Collected data
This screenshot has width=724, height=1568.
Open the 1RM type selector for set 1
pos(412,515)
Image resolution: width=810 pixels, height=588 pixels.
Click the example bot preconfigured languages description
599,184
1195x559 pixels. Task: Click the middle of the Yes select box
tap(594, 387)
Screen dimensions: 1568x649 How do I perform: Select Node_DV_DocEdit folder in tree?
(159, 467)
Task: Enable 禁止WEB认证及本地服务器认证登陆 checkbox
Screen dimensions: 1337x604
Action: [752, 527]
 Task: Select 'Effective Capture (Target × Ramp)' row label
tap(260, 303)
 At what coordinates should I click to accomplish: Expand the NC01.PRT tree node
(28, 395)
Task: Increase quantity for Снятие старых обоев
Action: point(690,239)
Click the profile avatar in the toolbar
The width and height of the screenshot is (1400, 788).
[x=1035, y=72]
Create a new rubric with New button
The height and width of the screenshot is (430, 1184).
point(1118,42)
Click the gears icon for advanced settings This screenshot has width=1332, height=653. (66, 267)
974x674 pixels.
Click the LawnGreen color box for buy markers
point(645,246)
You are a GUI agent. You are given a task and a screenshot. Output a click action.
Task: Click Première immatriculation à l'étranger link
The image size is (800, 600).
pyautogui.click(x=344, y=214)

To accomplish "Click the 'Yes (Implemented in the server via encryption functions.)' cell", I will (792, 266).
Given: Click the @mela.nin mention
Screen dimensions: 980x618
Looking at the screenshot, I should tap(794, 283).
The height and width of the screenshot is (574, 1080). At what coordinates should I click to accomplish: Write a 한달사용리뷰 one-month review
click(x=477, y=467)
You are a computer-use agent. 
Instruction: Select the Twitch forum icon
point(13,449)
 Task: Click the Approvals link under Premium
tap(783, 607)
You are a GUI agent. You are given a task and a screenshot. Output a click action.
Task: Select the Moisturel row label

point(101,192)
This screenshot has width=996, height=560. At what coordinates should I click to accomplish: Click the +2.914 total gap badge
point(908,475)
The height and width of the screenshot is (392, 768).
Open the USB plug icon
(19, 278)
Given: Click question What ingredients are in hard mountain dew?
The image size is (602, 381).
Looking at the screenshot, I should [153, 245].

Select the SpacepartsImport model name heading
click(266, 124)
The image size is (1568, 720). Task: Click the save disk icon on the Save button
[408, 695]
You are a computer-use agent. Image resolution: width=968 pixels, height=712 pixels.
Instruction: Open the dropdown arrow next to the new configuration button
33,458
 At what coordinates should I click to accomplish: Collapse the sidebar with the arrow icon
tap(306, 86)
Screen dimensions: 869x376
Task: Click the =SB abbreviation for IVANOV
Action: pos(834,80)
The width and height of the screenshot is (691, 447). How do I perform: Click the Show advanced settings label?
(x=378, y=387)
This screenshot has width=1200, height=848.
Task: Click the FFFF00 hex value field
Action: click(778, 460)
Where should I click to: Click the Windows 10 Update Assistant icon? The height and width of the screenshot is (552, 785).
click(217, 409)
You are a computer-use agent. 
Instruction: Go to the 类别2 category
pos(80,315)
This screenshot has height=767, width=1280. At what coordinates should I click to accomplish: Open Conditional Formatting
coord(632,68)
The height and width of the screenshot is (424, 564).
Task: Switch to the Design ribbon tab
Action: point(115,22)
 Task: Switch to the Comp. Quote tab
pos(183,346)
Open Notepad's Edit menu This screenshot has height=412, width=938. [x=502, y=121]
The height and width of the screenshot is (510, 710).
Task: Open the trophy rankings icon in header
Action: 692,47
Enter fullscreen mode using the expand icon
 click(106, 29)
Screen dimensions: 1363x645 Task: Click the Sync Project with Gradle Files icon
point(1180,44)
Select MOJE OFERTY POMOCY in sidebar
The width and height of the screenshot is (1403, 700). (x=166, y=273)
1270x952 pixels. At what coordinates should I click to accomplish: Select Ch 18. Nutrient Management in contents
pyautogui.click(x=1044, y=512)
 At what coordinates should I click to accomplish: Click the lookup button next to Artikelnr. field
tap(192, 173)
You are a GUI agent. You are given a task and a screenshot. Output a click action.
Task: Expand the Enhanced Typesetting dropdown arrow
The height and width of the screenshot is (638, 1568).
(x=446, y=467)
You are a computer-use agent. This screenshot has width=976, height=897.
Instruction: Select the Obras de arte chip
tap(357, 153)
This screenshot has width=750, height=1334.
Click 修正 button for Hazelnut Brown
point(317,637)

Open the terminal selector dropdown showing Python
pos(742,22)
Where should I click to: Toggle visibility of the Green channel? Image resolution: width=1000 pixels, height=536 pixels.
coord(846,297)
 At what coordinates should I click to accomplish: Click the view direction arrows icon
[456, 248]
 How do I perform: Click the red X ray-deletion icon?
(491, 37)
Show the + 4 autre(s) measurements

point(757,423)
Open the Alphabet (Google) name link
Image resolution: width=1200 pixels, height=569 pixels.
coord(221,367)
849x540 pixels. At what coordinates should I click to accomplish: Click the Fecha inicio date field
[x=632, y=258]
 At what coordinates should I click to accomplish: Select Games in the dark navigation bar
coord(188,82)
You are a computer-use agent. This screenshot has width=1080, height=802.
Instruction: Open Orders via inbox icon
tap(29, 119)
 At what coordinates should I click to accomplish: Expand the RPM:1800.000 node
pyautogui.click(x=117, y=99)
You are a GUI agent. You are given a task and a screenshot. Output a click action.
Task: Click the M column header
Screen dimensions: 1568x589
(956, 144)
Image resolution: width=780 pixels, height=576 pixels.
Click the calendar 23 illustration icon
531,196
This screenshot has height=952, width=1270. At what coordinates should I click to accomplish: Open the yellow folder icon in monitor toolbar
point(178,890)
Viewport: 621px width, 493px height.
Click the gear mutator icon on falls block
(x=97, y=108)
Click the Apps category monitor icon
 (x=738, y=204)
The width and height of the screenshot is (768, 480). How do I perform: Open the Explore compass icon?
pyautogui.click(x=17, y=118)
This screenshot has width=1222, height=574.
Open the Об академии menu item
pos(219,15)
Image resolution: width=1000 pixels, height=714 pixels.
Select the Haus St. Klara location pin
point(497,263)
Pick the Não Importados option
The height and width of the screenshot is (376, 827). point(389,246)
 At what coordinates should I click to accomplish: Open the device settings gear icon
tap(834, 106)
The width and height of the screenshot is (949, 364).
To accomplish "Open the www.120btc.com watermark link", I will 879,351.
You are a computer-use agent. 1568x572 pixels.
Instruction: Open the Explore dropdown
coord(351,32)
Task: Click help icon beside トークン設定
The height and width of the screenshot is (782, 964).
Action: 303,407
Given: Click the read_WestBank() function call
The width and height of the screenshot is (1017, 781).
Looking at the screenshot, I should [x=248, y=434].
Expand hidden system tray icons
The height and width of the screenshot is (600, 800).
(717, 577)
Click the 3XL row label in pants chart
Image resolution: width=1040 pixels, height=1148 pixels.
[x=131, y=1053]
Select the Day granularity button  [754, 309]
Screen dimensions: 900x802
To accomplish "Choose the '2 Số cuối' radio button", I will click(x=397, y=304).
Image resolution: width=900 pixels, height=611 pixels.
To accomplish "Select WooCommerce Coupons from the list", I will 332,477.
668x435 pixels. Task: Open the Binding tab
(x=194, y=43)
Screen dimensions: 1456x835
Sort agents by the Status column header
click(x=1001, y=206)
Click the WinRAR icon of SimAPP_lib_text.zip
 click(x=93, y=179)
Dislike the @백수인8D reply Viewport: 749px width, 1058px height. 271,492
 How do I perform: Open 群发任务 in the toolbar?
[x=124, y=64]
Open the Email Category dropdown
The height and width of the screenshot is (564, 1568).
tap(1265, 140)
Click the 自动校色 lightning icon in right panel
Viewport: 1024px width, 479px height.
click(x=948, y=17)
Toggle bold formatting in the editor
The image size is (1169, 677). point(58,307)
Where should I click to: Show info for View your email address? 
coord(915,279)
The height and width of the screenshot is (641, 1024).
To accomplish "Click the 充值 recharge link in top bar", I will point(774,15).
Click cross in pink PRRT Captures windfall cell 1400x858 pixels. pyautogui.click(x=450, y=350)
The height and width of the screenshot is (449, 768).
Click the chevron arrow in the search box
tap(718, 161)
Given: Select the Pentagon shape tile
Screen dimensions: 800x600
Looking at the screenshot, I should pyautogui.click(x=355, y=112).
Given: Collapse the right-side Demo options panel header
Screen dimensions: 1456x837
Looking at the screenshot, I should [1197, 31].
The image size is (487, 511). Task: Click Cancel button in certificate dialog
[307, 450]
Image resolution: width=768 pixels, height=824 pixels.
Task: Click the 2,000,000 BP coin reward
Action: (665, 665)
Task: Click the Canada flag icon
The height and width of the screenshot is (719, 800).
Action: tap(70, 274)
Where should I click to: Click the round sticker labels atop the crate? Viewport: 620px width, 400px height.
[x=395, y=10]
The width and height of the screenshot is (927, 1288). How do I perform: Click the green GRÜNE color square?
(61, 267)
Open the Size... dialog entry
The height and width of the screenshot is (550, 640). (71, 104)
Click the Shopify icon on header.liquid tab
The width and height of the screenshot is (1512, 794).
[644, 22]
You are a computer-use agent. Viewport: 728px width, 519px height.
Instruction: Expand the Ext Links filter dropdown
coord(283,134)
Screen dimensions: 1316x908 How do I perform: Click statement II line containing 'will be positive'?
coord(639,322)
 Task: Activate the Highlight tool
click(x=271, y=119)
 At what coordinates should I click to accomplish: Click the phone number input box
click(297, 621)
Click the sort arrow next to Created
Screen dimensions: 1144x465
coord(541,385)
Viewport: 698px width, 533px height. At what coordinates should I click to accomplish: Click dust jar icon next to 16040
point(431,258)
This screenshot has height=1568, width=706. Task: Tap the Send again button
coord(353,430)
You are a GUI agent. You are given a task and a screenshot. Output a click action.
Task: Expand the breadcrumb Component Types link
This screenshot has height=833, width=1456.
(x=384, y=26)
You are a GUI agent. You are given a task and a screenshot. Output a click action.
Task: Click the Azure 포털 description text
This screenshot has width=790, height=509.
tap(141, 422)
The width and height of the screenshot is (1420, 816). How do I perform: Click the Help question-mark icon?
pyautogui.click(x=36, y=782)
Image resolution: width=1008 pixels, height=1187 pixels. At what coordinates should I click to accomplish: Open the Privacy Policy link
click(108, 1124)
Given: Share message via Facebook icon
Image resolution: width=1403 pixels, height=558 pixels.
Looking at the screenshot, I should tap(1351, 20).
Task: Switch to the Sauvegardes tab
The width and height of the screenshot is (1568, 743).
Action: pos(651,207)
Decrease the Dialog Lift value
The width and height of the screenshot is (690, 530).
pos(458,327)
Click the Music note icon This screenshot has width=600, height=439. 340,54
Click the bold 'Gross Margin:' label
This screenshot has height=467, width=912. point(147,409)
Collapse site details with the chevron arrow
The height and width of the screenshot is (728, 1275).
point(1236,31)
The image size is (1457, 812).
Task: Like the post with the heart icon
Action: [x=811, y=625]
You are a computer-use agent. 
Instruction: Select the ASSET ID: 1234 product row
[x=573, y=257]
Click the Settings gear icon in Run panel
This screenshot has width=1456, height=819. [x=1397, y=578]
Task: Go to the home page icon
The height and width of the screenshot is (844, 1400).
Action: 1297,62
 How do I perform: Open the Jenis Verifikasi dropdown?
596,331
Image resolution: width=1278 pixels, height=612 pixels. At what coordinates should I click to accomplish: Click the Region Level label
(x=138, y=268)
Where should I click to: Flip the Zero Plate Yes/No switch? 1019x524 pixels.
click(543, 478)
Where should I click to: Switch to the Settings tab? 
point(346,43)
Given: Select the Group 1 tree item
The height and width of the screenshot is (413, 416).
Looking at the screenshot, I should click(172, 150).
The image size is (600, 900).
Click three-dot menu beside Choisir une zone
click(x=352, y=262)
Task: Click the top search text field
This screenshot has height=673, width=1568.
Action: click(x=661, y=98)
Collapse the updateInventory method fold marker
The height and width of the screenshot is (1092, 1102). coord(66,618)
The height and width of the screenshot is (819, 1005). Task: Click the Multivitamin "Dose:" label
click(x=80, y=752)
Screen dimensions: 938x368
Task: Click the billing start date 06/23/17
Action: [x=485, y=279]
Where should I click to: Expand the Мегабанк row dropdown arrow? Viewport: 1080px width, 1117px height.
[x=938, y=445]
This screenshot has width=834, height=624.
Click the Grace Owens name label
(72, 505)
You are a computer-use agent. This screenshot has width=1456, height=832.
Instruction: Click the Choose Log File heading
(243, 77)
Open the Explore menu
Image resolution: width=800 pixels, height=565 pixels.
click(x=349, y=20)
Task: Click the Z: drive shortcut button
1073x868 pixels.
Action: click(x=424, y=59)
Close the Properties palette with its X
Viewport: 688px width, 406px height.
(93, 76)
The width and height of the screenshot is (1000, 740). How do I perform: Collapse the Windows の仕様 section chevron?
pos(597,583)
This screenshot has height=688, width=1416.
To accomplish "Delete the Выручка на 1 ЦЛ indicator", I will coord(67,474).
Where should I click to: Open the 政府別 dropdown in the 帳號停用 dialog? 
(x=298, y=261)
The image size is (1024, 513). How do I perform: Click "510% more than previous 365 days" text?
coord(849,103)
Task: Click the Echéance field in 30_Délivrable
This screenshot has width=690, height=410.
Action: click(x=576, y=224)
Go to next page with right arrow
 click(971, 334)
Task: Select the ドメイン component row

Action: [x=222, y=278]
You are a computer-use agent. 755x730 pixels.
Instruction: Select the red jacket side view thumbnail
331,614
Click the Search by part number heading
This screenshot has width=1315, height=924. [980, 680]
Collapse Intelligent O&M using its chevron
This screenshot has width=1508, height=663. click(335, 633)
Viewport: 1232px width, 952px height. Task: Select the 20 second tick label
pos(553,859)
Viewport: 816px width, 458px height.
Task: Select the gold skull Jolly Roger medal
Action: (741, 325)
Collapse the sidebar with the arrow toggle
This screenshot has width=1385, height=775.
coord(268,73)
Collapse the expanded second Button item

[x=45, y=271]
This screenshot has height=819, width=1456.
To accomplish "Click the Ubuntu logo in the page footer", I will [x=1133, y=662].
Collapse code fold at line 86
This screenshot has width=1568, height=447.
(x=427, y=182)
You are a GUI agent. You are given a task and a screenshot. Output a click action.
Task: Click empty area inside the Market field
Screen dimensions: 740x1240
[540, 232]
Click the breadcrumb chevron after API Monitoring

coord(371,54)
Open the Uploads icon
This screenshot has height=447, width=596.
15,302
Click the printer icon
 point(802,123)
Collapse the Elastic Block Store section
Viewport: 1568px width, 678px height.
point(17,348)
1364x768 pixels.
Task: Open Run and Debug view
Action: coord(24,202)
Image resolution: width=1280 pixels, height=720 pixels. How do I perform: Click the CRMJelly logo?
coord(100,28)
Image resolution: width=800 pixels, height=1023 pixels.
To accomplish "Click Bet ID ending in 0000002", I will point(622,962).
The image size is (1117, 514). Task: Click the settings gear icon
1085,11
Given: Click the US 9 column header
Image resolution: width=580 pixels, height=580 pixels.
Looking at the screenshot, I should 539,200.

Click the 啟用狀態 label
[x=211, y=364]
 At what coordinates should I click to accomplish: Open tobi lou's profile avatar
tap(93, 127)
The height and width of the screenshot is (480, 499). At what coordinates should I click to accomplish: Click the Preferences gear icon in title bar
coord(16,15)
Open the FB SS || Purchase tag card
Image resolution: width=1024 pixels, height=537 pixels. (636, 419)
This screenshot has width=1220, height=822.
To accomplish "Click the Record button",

_WHAT YOU ARE ASKED TO DO_: Each line above, from the one that contains "This screenshot has width=1568, height=447." to the last line of the records, should be repeated exactly. Leave out all others.

_OUTPUT OF THE TASK_:
This screenshot has width=1568, height=447.
(x=427, y=182)
You are a GUI agent. You are given a task and a screenshot. Output a click action.
Task: Click empty area inside the Market field
Screen dimensions: 740x1240
[540, 232]
Click the breadcrumb chevron after API Monitoring

coord(371,54)
Open the Uploads icon
This screenshot has height=447, width=596.
15,302
Click the printer icon
 point(802,123)
Collapse the Elastic Block Store section
Viewport: 1568px width, 678px height.
point(17,348)
1364x768 pixels.
Task: Open Run and Debug view
Action: coord(24,202)
Image resolution: width=1280 pixels, height=720 pixels. How do I perform: Click the CRMJelly logo?
coord(100,28)
Image resolution: width=800 pixels, height=1023 pixels.
To accomplish "Click Bet ID ending in 0000002", I will point(622,962).
The image size is (1117, 514). Task: Click the settings gear icon
1085,11
Given: Click the US 9 column header
Image resolution: width=580 pixels, height=580 pixels.
Looking at the screenshot, I should 539,200.

Click the 啟用狀態 label
[x=211, y=364]
 At what coordinates should I click to accomplish: Open tobi lou's profile avatar
tap(93, 127)
The height and width of the screenshot is (480, 499). At what coordinates should I click to accomplish: Click the Preferences gear icon in title bar
coord(16,15)
Open the FB SS || Purchase tag card
Image resolution: width=1024 pixels, height=537 pixels. (636, 419)
This screenshot has width=1220, height=822.
To accomplish "Click the Record button",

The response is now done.